> _What is needed_: When the string "agent" occurs in a line of the listing below, return that line.

> _Input_:

*** Begin section ***

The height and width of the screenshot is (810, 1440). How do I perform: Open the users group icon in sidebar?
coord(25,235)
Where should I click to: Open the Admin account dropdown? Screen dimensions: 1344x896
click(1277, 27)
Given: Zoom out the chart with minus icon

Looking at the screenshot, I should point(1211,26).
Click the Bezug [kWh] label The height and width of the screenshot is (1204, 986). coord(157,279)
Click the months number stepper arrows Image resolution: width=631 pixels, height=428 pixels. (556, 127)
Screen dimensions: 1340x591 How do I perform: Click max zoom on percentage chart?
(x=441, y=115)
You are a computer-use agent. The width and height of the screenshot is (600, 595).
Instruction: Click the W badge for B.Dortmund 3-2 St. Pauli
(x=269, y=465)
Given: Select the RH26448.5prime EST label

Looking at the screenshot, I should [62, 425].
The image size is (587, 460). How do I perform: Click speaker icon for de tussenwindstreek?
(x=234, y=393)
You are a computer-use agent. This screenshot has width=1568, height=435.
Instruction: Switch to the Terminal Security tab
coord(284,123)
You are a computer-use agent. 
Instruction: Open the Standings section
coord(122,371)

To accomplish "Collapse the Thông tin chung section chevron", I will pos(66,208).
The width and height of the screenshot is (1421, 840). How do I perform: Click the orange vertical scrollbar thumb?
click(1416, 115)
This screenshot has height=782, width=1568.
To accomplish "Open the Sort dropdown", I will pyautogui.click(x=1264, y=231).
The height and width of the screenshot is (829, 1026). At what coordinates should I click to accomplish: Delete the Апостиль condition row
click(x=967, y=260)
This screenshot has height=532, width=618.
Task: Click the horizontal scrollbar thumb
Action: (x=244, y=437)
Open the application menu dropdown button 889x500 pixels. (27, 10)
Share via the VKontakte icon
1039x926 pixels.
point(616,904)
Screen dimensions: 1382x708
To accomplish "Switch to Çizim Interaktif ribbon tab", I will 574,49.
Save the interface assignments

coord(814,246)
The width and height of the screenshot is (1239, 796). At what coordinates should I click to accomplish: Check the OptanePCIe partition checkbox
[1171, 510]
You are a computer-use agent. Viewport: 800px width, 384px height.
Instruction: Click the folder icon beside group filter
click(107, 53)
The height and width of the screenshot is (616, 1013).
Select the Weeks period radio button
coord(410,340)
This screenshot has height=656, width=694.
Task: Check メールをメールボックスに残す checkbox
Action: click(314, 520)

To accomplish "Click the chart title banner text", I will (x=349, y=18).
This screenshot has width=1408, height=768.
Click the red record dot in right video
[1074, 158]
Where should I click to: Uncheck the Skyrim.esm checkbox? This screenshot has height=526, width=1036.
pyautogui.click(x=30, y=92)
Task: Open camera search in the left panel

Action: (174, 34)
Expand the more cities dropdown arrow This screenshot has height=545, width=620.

*** End section ***

> _Answer section_:
You are a computer-use agent. The width and height of the screenshot is (600, 595).
You are a computer-use agent. This screenshot has width=1568, height=435.
You are a computer-use agent. 
You are a computer-use agent. Viewport: 800px width, 384px height.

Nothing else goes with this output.